__Data records__
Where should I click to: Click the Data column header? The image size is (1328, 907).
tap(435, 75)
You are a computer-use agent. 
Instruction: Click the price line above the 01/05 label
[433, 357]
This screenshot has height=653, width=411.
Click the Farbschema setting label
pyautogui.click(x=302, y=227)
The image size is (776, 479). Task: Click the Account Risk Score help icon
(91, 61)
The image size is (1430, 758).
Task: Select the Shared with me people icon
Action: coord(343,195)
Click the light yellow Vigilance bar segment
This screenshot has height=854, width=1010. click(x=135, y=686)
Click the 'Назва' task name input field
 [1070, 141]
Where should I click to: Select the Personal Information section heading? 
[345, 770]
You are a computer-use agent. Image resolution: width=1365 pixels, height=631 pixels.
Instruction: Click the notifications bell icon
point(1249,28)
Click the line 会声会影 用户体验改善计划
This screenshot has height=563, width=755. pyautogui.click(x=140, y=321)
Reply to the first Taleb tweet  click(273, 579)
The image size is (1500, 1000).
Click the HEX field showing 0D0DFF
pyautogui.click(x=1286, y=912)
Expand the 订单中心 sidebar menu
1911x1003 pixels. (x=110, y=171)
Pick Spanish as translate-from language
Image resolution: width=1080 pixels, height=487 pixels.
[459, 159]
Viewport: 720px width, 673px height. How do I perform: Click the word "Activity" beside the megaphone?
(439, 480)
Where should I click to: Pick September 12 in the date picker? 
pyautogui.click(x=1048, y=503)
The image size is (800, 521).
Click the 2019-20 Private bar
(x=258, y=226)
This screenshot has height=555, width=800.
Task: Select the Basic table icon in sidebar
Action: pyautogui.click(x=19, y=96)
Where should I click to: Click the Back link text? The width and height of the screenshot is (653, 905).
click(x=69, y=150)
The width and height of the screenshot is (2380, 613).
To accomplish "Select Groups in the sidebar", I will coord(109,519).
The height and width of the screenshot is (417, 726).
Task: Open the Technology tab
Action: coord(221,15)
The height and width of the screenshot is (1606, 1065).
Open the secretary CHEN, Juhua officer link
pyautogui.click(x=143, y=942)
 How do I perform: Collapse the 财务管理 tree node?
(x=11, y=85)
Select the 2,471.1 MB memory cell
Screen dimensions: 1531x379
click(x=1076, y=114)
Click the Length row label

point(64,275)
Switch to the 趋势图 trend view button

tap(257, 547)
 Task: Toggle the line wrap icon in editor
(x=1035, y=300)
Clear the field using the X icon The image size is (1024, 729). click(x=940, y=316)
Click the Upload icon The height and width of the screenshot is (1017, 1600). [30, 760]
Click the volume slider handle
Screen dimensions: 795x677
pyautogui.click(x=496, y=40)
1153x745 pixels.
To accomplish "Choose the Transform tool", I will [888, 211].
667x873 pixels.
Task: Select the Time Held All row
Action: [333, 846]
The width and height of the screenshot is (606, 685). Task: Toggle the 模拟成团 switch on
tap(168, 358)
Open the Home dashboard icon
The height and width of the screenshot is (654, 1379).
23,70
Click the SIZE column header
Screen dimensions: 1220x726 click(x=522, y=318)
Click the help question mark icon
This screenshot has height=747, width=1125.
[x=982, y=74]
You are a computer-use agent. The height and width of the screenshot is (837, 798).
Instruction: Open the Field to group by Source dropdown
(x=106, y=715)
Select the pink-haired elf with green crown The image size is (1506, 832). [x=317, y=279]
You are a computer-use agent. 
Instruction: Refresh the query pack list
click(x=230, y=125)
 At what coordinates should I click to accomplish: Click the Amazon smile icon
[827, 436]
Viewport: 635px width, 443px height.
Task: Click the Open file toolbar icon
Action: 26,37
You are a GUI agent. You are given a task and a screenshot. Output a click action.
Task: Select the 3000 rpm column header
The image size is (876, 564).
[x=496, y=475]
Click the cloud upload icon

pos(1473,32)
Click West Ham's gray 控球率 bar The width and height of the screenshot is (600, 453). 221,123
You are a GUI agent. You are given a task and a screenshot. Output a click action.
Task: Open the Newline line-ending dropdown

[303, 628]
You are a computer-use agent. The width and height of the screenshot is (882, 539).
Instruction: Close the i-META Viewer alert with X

__What you have to do__
Repeat each record verbatim.

__Reply to the task__
Where should I click to: Click the Data column header? The image size is (1328, 907).
tap(435, 75)
You are a computer-use agent. 
Instruction: Click the price line above the 01/05 label
[433, 357]
This screenshot has height=653, width=411.
Click the Farbschema setting label
pyautogui.click(x=302, y=227)
The image size is (776, 479). Task: Click the Account Risk Score help icon
(91, 61)
The image size is (1430, 758).
Task: Select the Shared with me people icon
Action: coord(343,195)
Click the light yellow Vigilance bar segment
This screenshot has height=854, width=1010. click(x=135, y=686)
Click the 'Назва' task name input field
 [1070, 141]
Where should I click to: Select the Personal Information section heading? 
[345, 770]
You are a computer-use agent. Image resolution: width=1365 pixels, height=631 pixels.
Instruction: Click the notifications bell icon
point(1249,28)
Click the line 会声会影 用户体验改善计划
This screenshot has height=563, width=755. pyautogui.click(x=140, y=321)
Reply to the first Taleb tweet  click(273, 579)
The image size is (1500, 1000).
Click the HEX field showing 0D0DFF
pyautogui.click(x=1286, y=912)
Expand the 订单中心 sidebar menu
1911x1003 pixels. (x=110, y=171)
Pick Spanish as translate-from language
Image resolution: width=1080 pixels, height=487 pixels.
[459, 159]
Viewport: 720px width, 673px height. How do I perform: Click the word "Activity" beside the megaphone?
(439, 480)
Where should I click to: Pick September 12 in the date picker? 
pyautogui.click(x=1048, y=503)
The image size is (800, 521).
Click the 2019-20 Private bar
(x=258, y=226)
This screenshot has height=555, width=800.
Task: Select the Basic table icon in sidebar
Action: pyautogui.click(x=19, y=96)
Where should I click to: Click the Back link text? The width and height of the screenshot is (653, 905).
click(x=69, y=150)
The width and height of the screenshot is (2380, 613).
To accomplish "Select Groups in the sidebar", I will coord(109,519).
The height and width of the screenshot is (417, 726).
Task: Open the Technology tab
Action: coord(221,15)
The height and width of the screenshot is (1606, 1065).
Open the secretary CHEN, Juhua officer link
pyautogui.click(x=143, y=942)
 How do I perform: Collapse the 财务管理 tree node?
(x=11, y=85)
Select the 2,471.1 MB memory cell
Screen dimensions: 1531x379
click(x=1076, y=114)
Click the Length row label

point(64,275)
Switch to the 趋势图 trend view button

tap(257, 547)
 Task: Toggle the line wrap icon in editor
(x=1035, y=300)
Clear the field using the X icon The image size is (1024, 729). click(x=940, y=316)
Click the Upload icon The height and width of the screenshot is (1017, 1600). [30, 760]
Click the volume slider handle
Screen dimensions: 795x677
pyautogui.click(x=496, y=40)
1153x745 pixels.
To accomplish "Choose the Transform tool", I will [888, 211].
667x873 pixels.
Task: Select the Time Held All row
Action: [333, 846]
The width and height of the screenshot is (606, 685). Task: Toggle the 模拟成团 switch on
tap(168, 358)
Open the Home dashboard icon
The height and width of the screenshot is (654, 1379).
23,70
Click the SIZE column header
Screen dimensions: 1220x726 click(x=522, y=318)
Click the help question mark icon
This screenshot has height=747, width=1125.
[x=982, y=74]
You are a computer-use agent. The height and width of the screenshot is (837, 798).
Instruction: Open the Field to group by Source dropdown
(x=106, y=715)
Select the pink-haired elf with green crown The image size is (1506, 832). [x=317, y=279]
You are a computer-use agent. 
Instruction: Refresh the query pack list
click(x=230, y=125)
 At what coordinates should I click to accomplish: Click the Amazon smile icon
[827, 436]
Viewport: 635px width, 443px height.
Task: Click the Open file toolbar icon
Action: 26,37
You are a GUI agent. You are given a task and a screenshot. Output a click action.
Task: Select the 3000 rpm column header
The image size is (876, 564).
[x=496, y=475]
Click the cloud upload icon

pos(1473,32)
Click West Ham's gray 控球率 bar The width and height of the screenshot is (600, 453). 221,123
You are a GUI agent. You are given a task and a screenshot. Output a click action.
Task: Open the Newline line-ending dropdown

[303, 628]
You are a computer-use agent. The width and height of the screenshot is (882, 539).
Instruction: Close the i-META Viewer alert with X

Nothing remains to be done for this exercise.